## start Source data

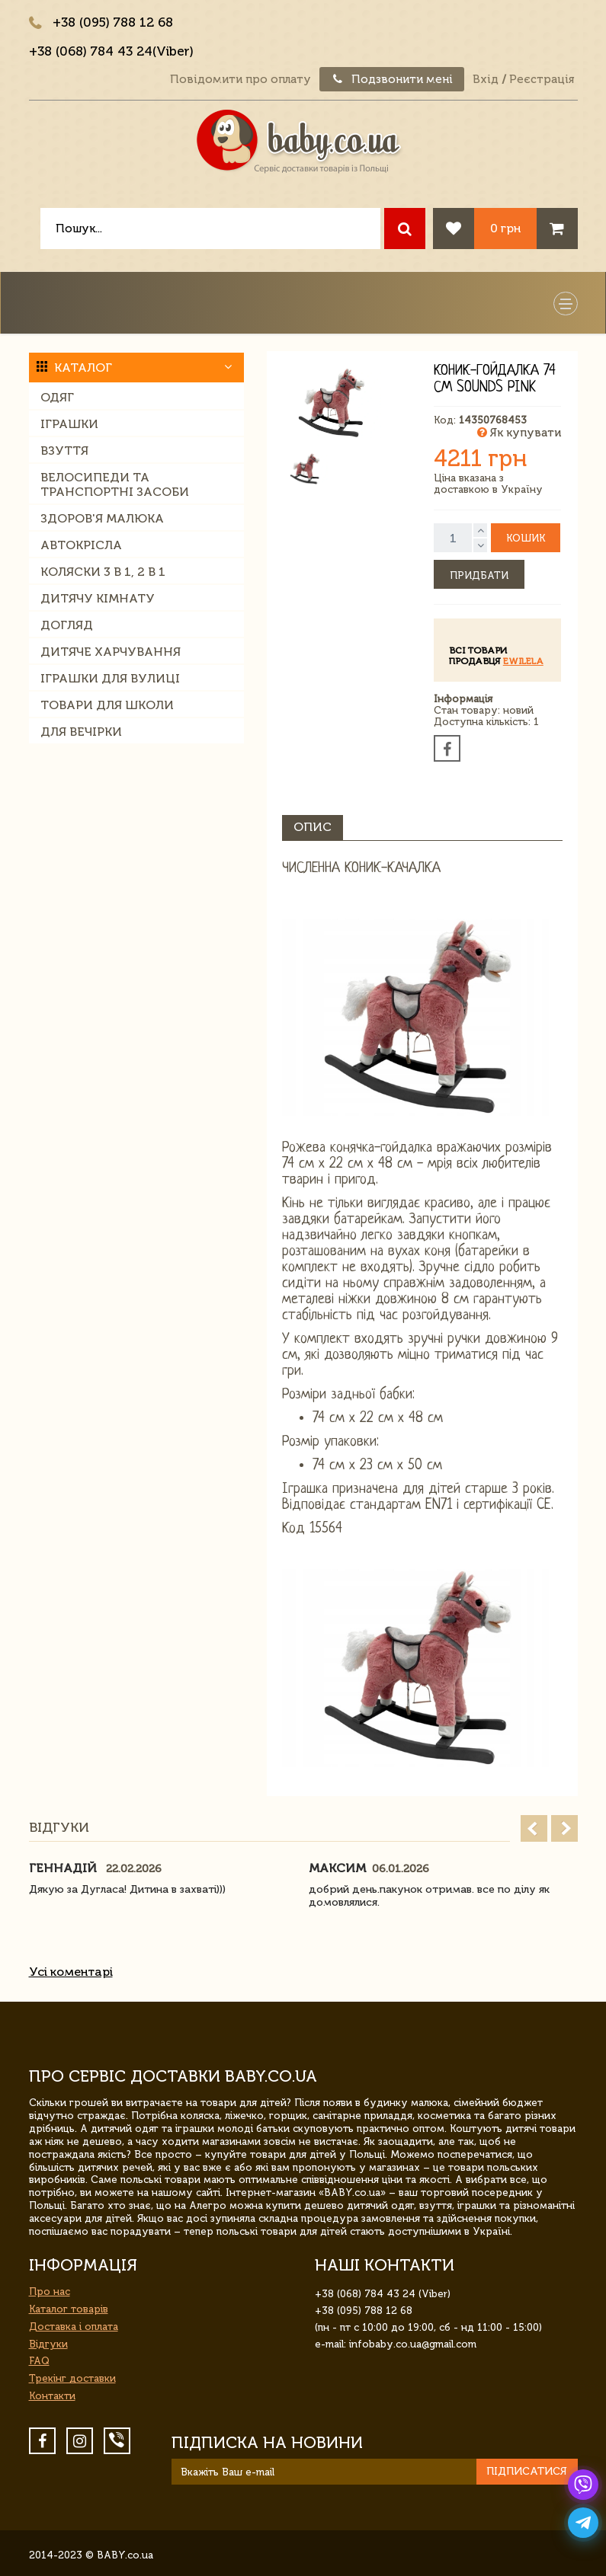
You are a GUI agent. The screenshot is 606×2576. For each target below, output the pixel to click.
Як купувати (519, 432)
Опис (312, 827)
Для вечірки (81, 731)
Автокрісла (81, 545)
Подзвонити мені (392, 79)
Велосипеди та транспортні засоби (114, 484)
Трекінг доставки (72, 2378)
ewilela (523, 661)
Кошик (525, 538)
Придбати (479, 575)
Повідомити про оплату (240, 79)
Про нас (49, 2291)
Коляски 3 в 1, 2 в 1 (102, 571)
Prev (534, 1828)
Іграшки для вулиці (110, 678)
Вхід (486, 79)
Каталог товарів (68, 2309)
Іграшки (69, 424)
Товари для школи (107, 705)
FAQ (39, 2361)
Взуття (64, 450)
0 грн (505, 228)
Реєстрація (541, 79)
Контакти (52, 2396)
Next (564, 1828)
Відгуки (48, 2344)
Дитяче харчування (110, 651)
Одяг (57, 397)
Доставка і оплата (73, 2326)
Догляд (66, 625)
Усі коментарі (71, 1971)
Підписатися (526, 2471)
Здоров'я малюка (102, 518)
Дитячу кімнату (97, 598)
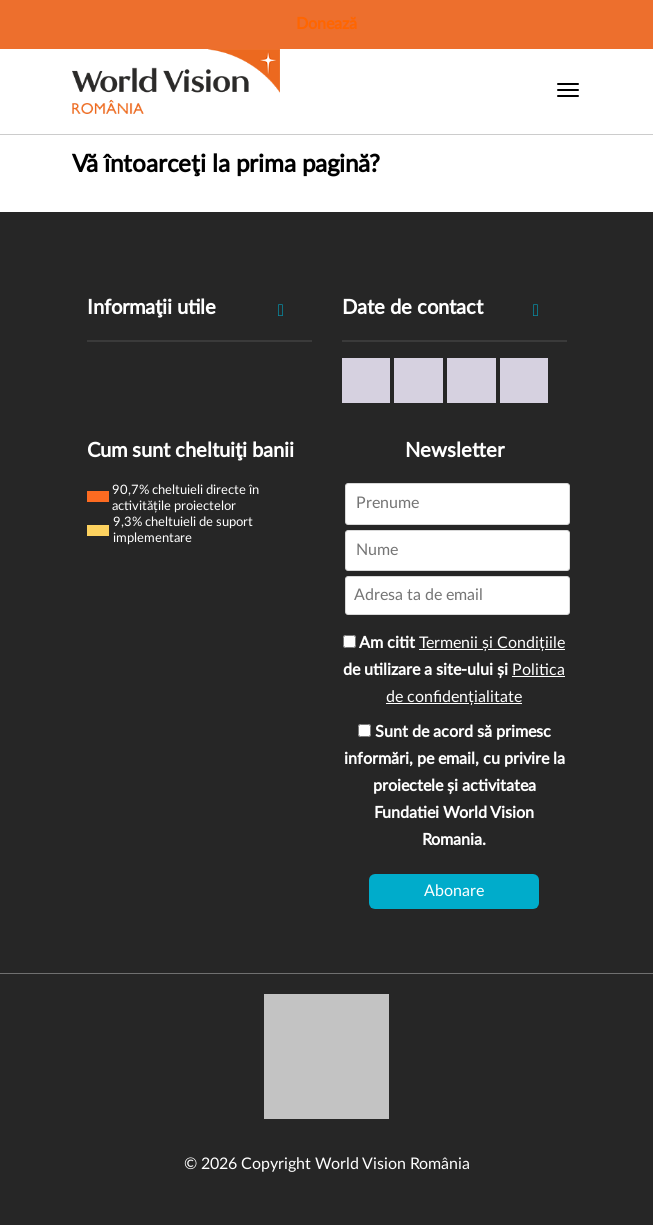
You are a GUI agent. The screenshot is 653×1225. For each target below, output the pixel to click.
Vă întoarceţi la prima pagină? (226, 165)
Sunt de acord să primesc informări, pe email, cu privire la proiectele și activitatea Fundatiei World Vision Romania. (454, 786)
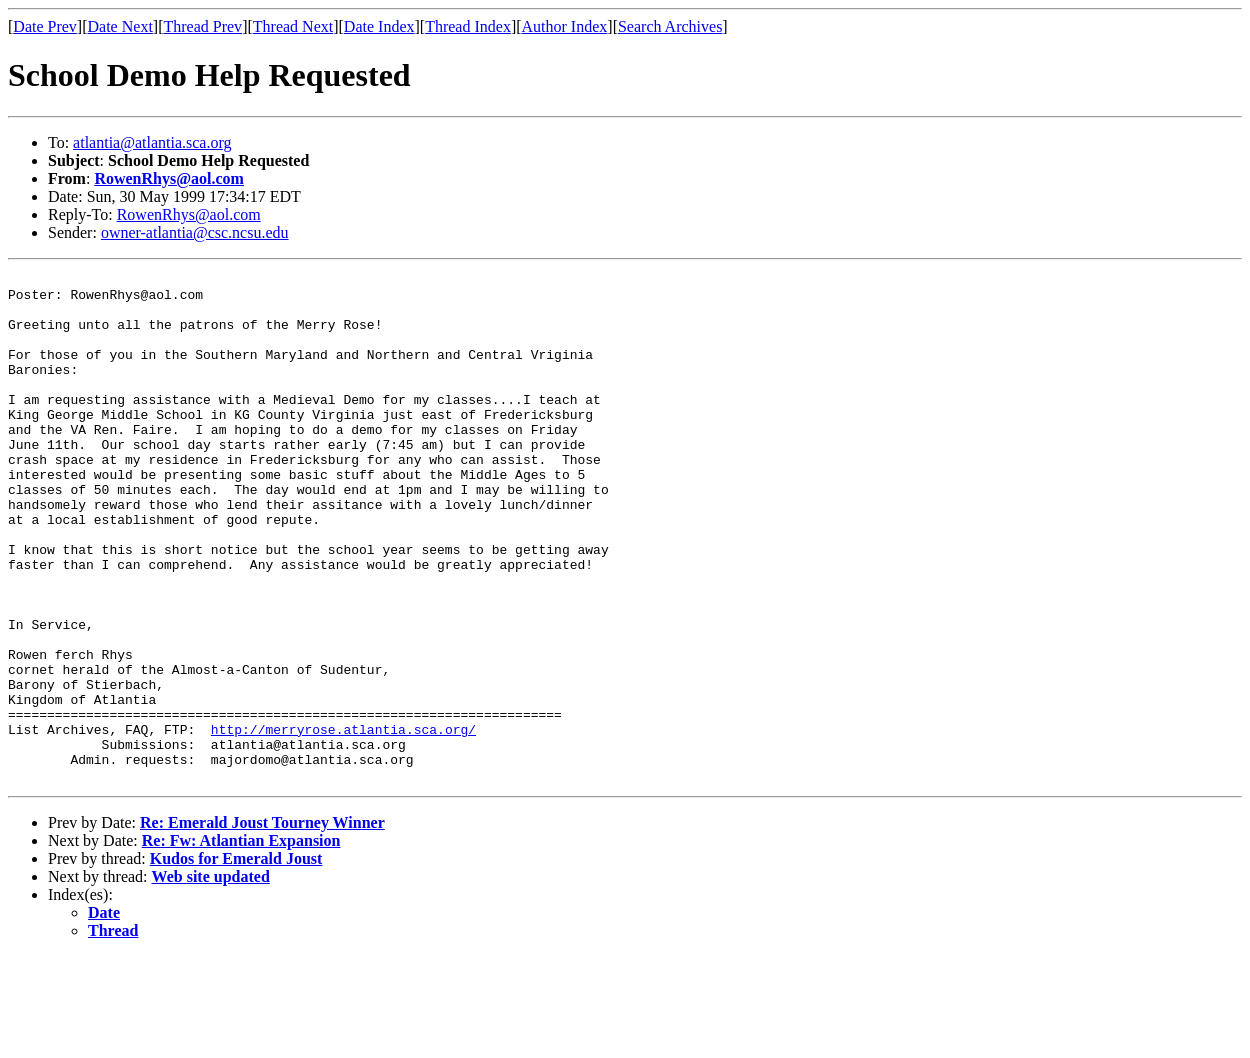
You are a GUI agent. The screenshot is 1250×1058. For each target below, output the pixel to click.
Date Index (379, 26)
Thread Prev (202, 26)
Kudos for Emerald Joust (236, 960)
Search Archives (670, 26)
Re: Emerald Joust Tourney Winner (262, 924)
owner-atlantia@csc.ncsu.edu (195, 232)
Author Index (565, 26)
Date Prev (45, 26)
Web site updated (211, 978)
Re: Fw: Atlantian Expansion (241, 942)
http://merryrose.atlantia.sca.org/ (343, 822)
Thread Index (468, 26)
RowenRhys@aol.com (169, 178)
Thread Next (293, 26)
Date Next (120, 26)
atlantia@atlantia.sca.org (152, 142)
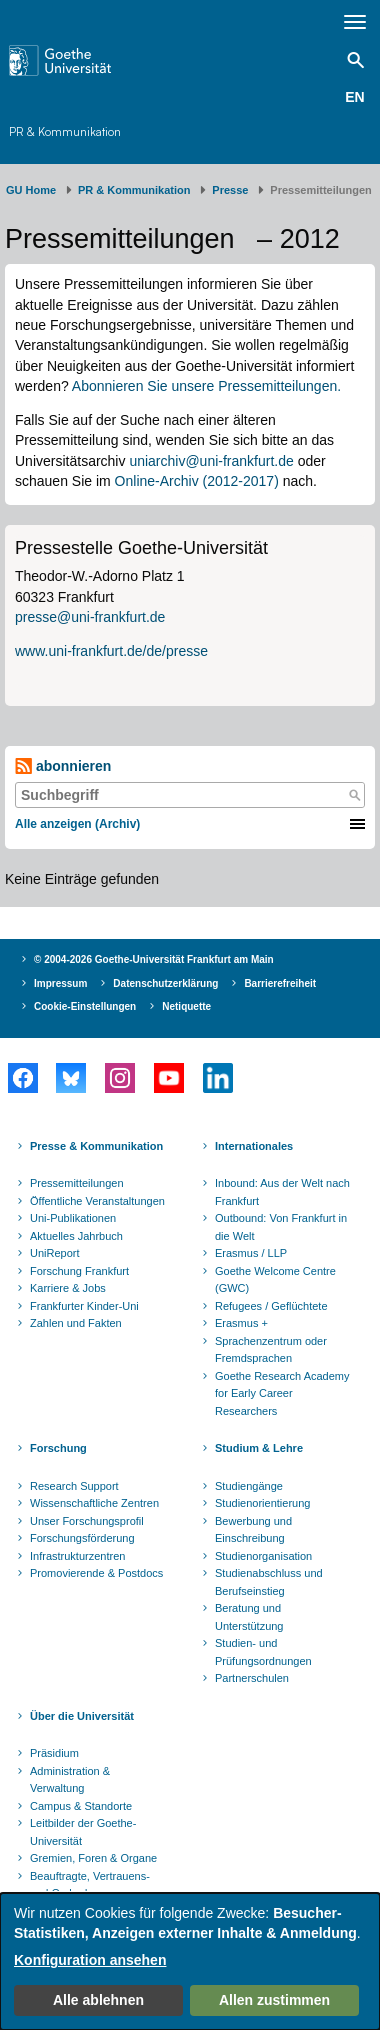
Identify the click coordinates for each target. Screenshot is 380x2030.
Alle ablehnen (98, 2000)
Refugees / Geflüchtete (271, 1306)
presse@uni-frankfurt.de (90, 617)
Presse (230, 190)
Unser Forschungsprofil (87, 1521)
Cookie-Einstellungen (85, 1006)
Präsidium (54, 1753)
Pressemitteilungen (77, 1183)
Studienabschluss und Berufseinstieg (269, 1582)
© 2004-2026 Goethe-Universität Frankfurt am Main (154, 959)
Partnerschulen (252, 1678)
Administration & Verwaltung (70, 1780)
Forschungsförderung (82, 1538)
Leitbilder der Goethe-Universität (83, 1832)
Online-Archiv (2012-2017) (197, 481)
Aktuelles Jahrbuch (76, 1236)
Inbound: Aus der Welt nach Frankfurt (282, 1192)
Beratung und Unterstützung (249, 1617)
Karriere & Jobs (68, 1288)
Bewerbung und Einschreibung (253, 1530)
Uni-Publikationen (73, 1218)
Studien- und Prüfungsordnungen (263, 1652)
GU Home (31, 190)
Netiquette (186, 1006)
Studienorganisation (263, 1556)
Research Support (74, 1486)
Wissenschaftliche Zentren (94, 1503)
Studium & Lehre (259, 1448)
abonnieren (63, 766)
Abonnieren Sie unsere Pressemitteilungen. (206, 386)
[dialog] (190, 1961)
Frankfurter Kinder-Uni (84, 1306)
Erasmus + (241, 1323)
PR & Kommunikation (65, 131)
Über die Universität (82, 1716)
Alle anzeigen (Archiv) (77, 824)
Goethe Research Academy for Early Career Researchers (282, 1393)
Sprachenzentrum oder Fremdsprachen (271, 1350)
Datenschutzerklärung (165, 983)
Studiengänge (249, 1486)
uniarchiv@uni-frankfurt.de (211, 461)
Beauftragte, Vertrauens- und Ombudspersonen (90, 1885)
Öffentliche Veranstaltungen (97, 1201)
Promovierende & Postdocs (96, 1573)
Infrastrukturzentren (77, 1556)
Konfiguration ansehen (90, 1960)
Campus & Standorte (81, 1806)
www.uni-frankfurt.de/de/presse (111, 651)
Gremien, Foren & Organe (93, 1858)
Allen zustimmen (274, 2000)
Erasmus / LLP (251, 1253)
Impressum (60, 983)
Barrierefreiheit (280, 983)
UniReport (55, 1253)
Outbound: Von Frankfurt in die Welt (281, 1227)
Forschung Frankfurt (79, 1271)
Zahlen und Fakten (76, 1323)
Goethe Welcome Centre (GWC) (275, 1280)
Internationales (254, 1146)
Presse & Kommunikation (96, 1146)
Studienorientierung (262, 1503)
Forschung (58, 1448)
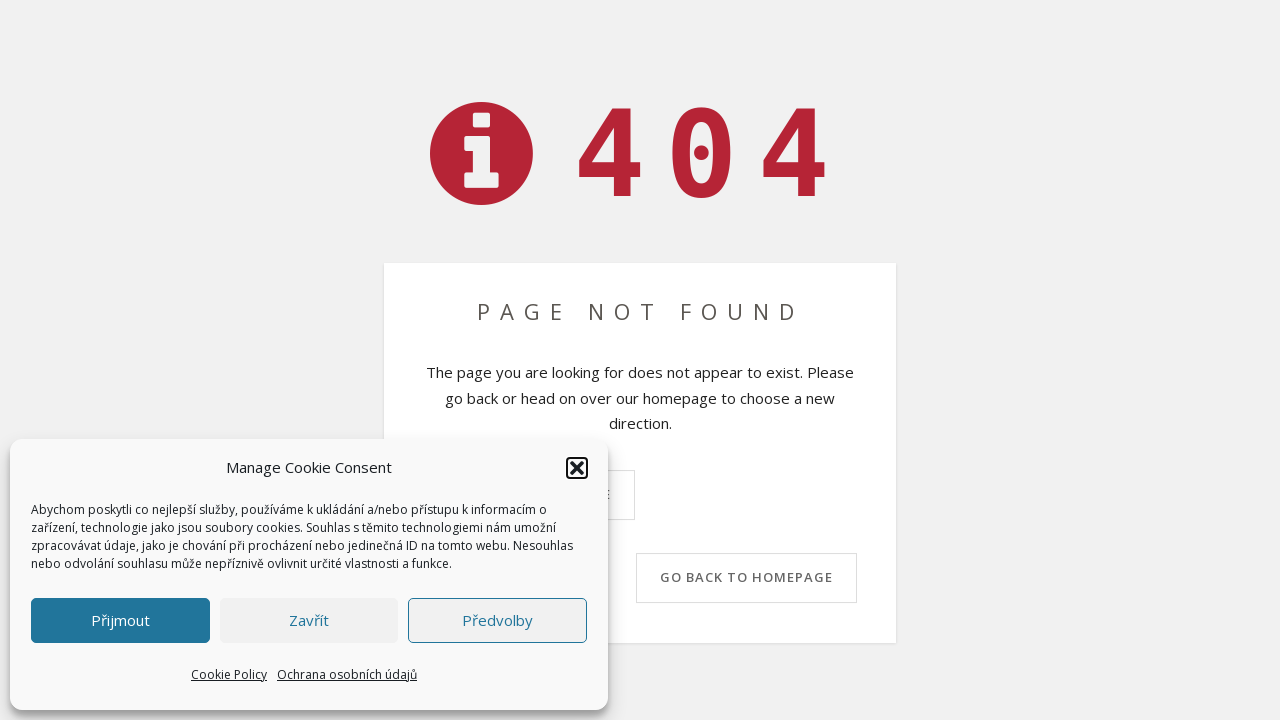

## end Source data

What the task requires:
Transcribe all of the data above verbatim, leaving out the pictures.

Task result:
You are a GUI agent. The screenshot is 606×2576. For each target below, output the pixel to click.
Як купувати (519, 432)
Опис (312, 827)
Для вечірки (81, 731)
Автокрісла (81, 545)
Подзвонити мені (392, 79)
Велосипеди та транспортні засоби (114, 484)
Трекінг доставки (72, 2378)
ewilela (523, 661)
Кошик (525, 538)
Придбати (479, 575)
Повідомити про оплату (240, 79)
Про нас (49, 2291)
Коляски 3 в 1, 2 в 1 (102, 571)
Prev (534, 1828)
Іграшки для вулиці (110, 678)
Вхід (486, 79)
Каталог товарів (68, 2309)
Іграшки (69, 424)
Товари для школи (107, 705)
FAQ (39, 2361)
Взуття (64, 450)
0 грн (505, 228)
Реєстрація (541, 79)
Контакти (52, 2396)
Next (564, 1828)
Відгуки (48, 2344)
Дитяче харчування (110, 651)
Одяг (57, 397)
Доставка і оплата (73, 2326)
Догляд (66, 625)
Усі коментарі (71, 1971)
Підписатися (526, 2471)
Здоров'я малюка (102, 518)
Дитячу кімнату (97, 598)
You are a GUI agent. The screenshot is 653×1225. For each target below, output the pixel to click.
Vă întoarceţi la prima pagină? (226, 165)
Sunt de acord să primesc informări, pe email, cu privire la proiectele și activitatea Fundatiei World Vision Romania. (454, 786)
You are a GUI agent. The screenshot is 1250×1058. For each target below, output the pixel to click.
Date Index (379, 26)
Thread Prev (202, 26)
Kudos for Emerald Joust (236, 960)
Search Archives (670, 26)
Re: Emerald Joust Tourney Winner (262, 924)
owner-atlantia@csc.ncsu.edu (195, 232)
Author Index (565, 26)
Date Prev (45, 26)
Web site updated (211, 978)
Re: Fw: Atlantian Expansion (241, 942)
http://merryrose.atlantia.sca.org/ (343, 822)
Thread Index (468, 26)
RowenRhys@aol.com (169, 178)
Thread Next (293, 26)
Date Next (120, 26)
atlantia@atlantia.sca.org (152, 142)
Identify the click coordinates for each target. Screenshot is 380x2030.
Alle ablehnen (98, 2000)
Refugees / Geflüchtete (271, 1306)
presse@uni-frankfurt.de (90, 617)
Presse (230, 190)
Unser Forschungsprofil (87, 1521)
Cookie-Einstellungen (85, 1006)
Präsidium (54, 1753)
Pressemitteilungen (77, 1183)
Studienabschluss und Berufseinstieg (269, 1582)
© 2004-2026 Goethe-Universität Frankfurt am Main (154, 959)
Partnerschulen (252, 1678)
Administration & Verwaltung (70, 1780)
Forschungsförderung (82, 1538)
Leitbilder der Goethe-Universität (83, 1832)
Online-Archiv (2012-2017) (197, 481)
Aktuelles Jahrbuch (76, 1236)
Inbound: Aus der Welt nach Frankfurt (282, 1192)
Beratung und Unterstützung (249, 1617)
Karriere & Jobs (68, 1288)
Bewerbung und Einschreibung (253, 1530)
Uni-Publikationen (73, 1218)
Studien- und Prüfungsordnungen (263, 1652)
GU Home (31, 190)
Netiquette (186, 1006)
Studienorganisation (263, 1556)
Research Support (74, 1486)
Wissenschaftliche Zentren (94, 1503)
Studium & Lehre (259, 1448)
abonnieren (63, 766)
Abonnieren Sie unsere Pressemitteilungen. (206, 386)
[dialog] (190, 1961)
Frankfurter Kinder-Uni (84, 1306)
Erasmus + (241, 1323)
PR & Kommunikation (65, 131)
Über die Universität (82, 1716)
Alle anzeigen (Archiv) (77, 824)
Goethe Research Academy for Early Career Researchers (282, 1393)
Sprachenzentrum oder Fremdsprachen (271, 1350)
Datenschutzerklärung (165, 983)
Studiengänge (249, 1486)
uniarchiv@uni-frankfurt.de (211, 461)
Beauftragte, Vertrauens- und Ombudspersonen (90, 1885)
Öffentliche Veranstaltungen (97, 1201)
Promovierende & Postdocs (96, 1573)
Infrastrukturzentren (77, 1556)
Konfiguration ansehen (90, 1960)
Campus & Standorte (81, 1806)
www.uni-frankfurt.de/de/presse (111, 651)
Gremien, Foren & Organe (93, 1858)
Allen zustimmen (274, 2000)
Erasmus / LLP (251, 1253)
Impressum (60, 983)
Barrierefreiheit (280, 983)
UniReport (55, 1253)
Outbound: Von Frankfurt in die Welt (281, 1227)
Forschung Frankfurt (79, 1271)
Zahlen und Fakten (76, 1323)
Goethe Welcome Centre (GWC) (275, 1280)
Internationales (254, 1146)
Presse & Kommunikation (96, 1146)
Studienorientierung (262, 1503)
Forschung (58, 1448)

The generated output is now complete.